The Supreme Court on Thursday ruled that the benefits of a liberalised land development policy should also be given to existing developers of airports. The directive comes as a relief to the GMR group-led Delhi International Airport (DIAL) and the GVK-led Mumbai International Airport (MIAL). The apex court upheld an April decision by the Delhi High Court that allowed DIAL to commercially utilise airport land for non-aeronautical purposes while dismissing an appeal by the government. The bench was headed by justice J Chelameswar.
The Centre had challenged the HC order which held the National Civil Aviation Policy 2016 to be discriminatory and ‘violative of Article 14 (equality before law) of the Constitution’ for existing airport operators.
The 2016 policy, which came into effect on June 15 last year, saw the government increase options for non-aeronautical use of airport land by allowing more commercial exploitation for new developers but not for existing PPP players such as DIAL and MIAL. The list of activities included golf courses, business parks, high-tech parks, commercial office buildings, leisure facilities, amusement arcade, sports complex and shopping centres.
“MoCA will explore ways to unlock the potential of the same by liberalising the end-use restrictions for existing (excluding PPP) and future greenfield and brownfield airports of AAI and future greenfield and brownfield airport projects under PPP,” the NCAP noted.
The tripartite OMDA — operation management and development agreement — signed between GMR Infra, AAI and the government, allows the developer to use 5% of the total land for commercial purposes but only for a specific set of activities mentioned under Schedule 6.
Thursday’s ruling by the SC will enable DIAL and MIAL to monetise land for other purposes too. “This will help us generate more revenues since there will be no restriction on the end use of the land for commercial purposes,” an official of GMR said.
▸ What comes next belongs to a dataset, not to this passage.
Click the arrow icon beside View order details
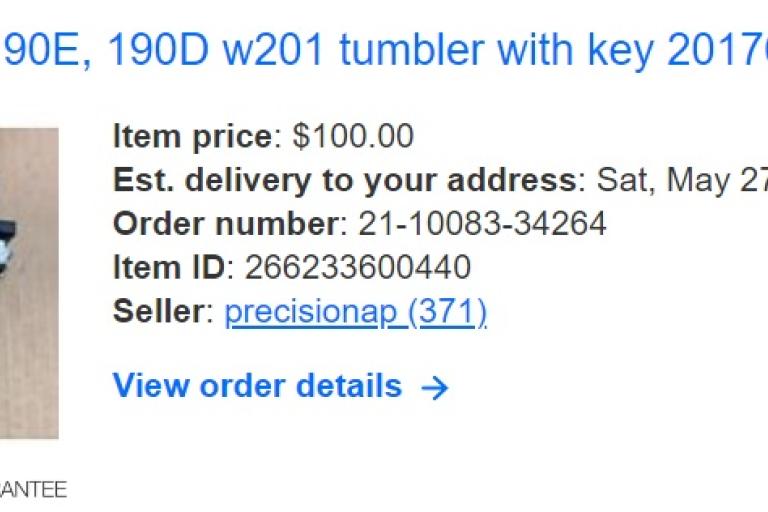 (x=434, y=388)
The GMR Infra and GVK stocks rose sharply on Thursday; the GMR stock closed 13.41% higher at Rs 18.60 while the GVK stock gained3.76% to end the session at Rs 13.24. The GMR-led consortium holds a 74% stake in DIAL while Airports Authority of India (AAI) owns the remaining 26%. DIAL was given 250 acres to build Aero City.
In 2015-16, DIAL reported a profit of Rs 508.86 crore on revenues from operations of Rs 486. 63 crore. With 50 million passengers, DIAL is the tenth busiest airport in Asia.
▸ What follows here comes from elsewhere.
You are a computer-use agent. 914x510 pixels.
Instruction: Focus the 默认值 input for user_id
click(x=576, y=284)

Appearing for the Ministry of Civil Aviation, Solicitor General Ranjit Kumar, argued that existing airport developers like DIAL were not entitled to benefits of subsequent changes in the law since they had won contracts, to develop and manage the airports, before the scope of the non-aeronautical use was widened.
The government further said existing developers do not have a legal right to be included in future policy decisions and therefore, DIAL was rightly excluded from the benefit of liberalization under Clause 12(d) of NCAP, 2016.
The Delhi airport developer, it contended, had participated in a global tender and derived a benefit under the earlier arrangement that restricted its entitlement to undertake aeronautical services subject to the overall limit of 5% of the leased land. Hence, the developer could not claim hostile discrimination nor have any legitimate expectations to be included in the beneficial regime of future aviation policies in respect of their concluded agreements.
Senior counsel Dushyant Dave, appearing for DIAL, contended all airports – whether AAI Airports or PPP Airports – are entitled to equal opportunity to develop airport land for commercial use to maximise the revenue in public interest. The exclusion of existing PPPs denied them an equal opportunity and was thus violative of Article 14 of the Constitution of India, he argued.